◆ Your assignment
If a line in the entries below includes "screenshot", show that line.

◆ Records
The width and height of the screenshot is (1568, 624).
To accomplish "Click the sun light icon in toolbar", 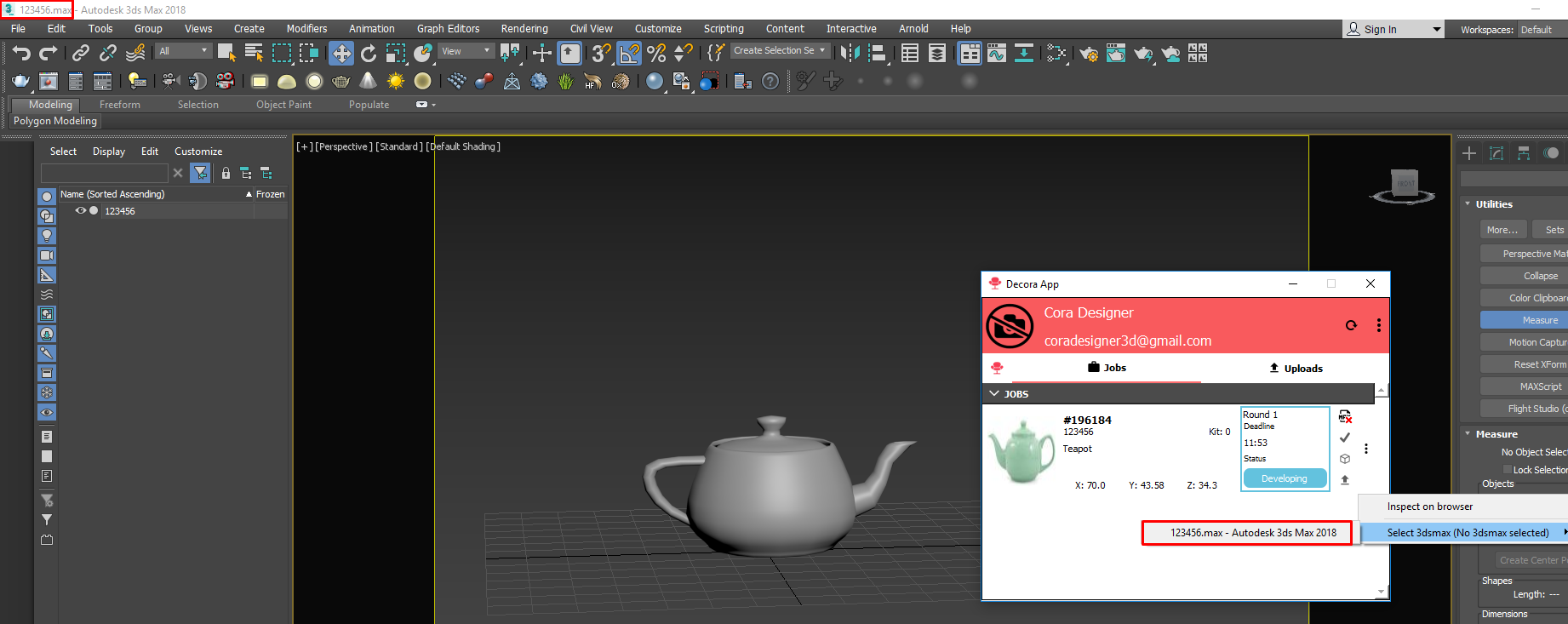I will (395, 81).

---

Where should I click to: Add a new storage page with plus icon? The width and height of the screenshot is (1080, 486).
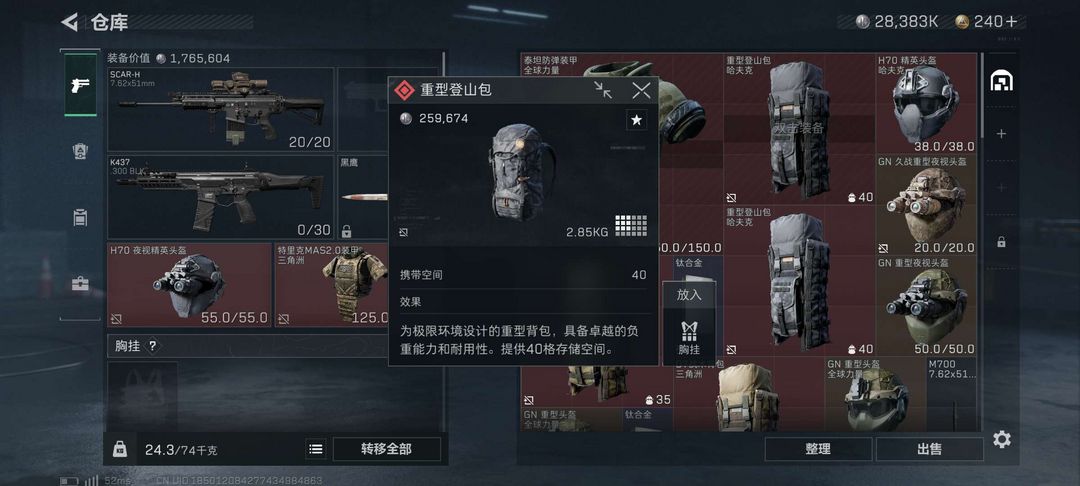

--

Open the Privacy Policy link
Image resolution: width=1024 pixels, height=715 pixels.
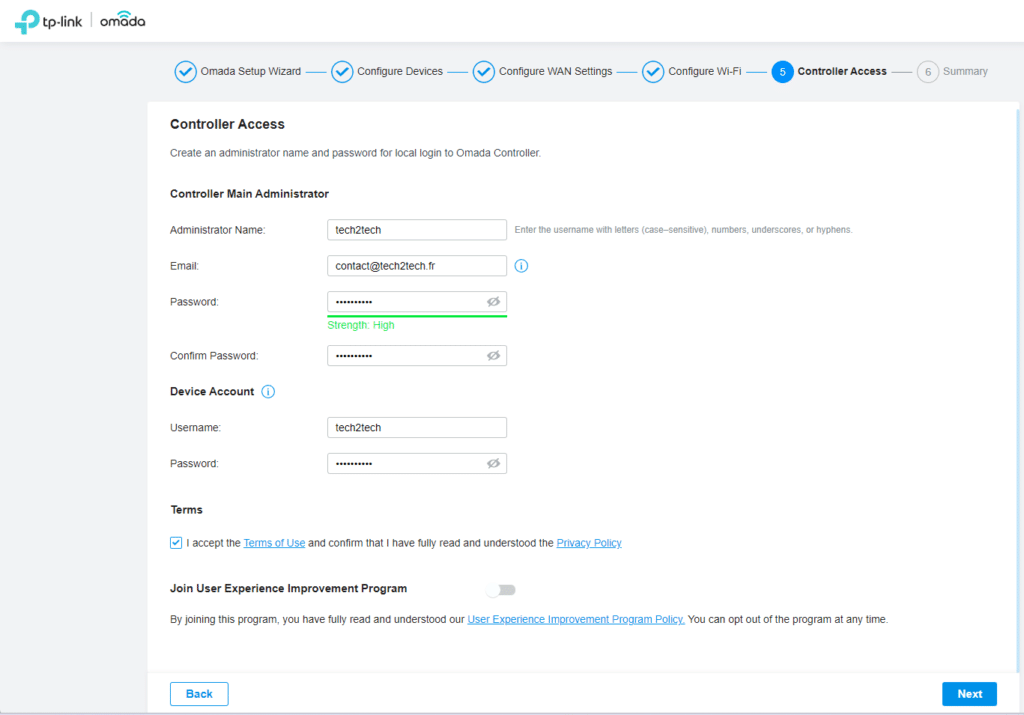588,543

◆ Your response
The width and height of the screenshot is (1568, 624).
Where should I click to: Add a new storage page with plus icon? The width and height of the screenshot is (1080, 486).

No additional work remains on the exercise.